Within the entries below, count the lines that hold the string "avatar" and give only that number.

Supplied data START

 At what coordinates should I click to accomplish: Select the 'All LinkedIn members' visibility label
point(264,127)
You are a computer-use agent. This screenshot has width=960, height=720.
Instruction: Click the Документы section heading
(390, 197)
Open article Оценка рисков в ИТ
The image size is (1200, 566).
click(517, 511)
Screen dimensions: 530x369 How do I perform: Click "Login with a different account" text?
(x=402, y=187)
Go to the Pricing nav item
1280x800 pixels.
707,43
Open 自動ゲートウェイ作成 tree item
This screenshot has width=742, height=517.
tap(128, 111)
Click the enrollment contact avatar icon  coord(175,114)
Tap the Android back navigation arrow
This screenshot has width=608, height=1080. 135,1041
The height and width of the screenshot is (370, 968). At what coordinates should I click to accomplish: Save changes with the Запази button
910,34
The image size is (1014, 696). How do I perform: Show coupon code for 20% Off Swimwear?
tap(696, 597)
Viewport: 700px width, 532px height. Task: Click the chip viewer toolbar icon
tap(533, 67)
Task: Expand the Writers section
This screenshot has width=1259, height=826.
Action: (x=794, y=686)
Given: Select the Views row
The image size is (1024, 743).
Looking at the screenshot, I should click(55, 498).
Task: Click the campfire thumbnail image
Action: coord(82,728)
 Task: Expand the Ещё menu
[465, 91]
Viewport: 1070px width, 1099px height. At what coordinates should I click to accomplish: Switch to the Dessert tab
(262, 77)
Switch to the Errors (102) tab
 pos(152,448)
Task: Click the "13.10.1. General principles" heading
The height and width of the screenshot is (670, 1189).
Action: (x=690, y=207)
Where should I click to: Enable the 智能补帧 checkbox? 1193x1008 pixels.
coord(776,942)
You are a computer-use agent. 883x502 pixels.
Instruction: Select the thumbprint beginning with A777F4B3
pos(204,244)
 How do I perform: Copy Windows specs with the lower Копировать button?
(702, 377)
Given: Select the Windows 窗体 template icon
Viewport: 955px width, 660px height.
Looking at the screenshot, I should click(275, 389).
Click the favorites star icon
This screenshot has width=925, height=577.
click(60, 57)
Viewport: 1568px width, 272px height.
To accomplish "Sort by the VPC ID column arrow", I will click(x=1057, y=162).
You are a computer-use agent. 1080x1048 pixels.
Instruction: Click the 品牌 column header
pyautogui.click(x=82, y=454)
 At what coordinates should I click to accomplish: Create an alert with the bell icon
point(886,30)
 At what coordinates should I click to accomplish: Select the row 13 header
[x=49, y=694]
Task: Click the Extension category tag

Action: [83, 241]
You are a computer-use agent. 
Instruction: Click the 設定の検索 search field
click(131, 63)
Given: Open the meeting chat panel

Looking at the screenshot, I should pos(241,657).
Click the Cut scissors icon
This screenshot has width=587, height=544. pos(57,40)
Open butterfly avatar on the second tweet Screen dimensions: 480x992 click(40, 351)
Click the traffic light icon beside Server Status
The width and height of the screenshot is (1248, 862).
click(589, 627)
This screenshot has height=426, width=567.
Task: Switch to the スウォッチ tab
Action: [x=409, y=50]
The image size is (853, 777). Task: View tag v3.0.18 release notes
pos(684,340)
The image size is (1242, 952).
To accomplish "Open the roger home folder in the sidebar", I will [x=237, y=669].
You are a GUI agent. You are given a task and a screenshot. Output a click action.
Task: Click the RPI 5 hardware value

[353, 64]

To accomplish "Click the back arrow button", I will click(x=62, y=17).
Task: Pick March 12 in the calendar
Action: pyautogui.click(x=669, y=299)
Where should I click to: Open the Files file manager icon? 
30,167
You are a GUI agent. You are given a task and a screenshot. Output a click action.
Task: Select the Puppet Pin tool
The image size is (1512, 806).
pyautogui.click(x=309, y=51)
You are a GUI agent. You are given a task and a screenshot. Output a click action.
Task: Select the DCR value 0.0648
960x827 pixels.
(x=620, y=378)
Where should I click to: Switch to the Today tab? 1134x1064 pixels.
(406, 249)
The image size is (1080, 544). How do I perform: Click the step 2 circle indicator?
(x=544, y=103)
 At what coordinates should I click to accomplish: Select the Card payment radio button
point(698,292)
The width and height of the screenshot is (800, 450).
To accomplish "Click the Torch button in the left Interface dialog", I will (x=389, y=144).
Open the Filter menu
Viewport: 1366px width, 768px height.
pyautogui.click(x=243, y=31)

Supplied data END

* **Result for this task**:
2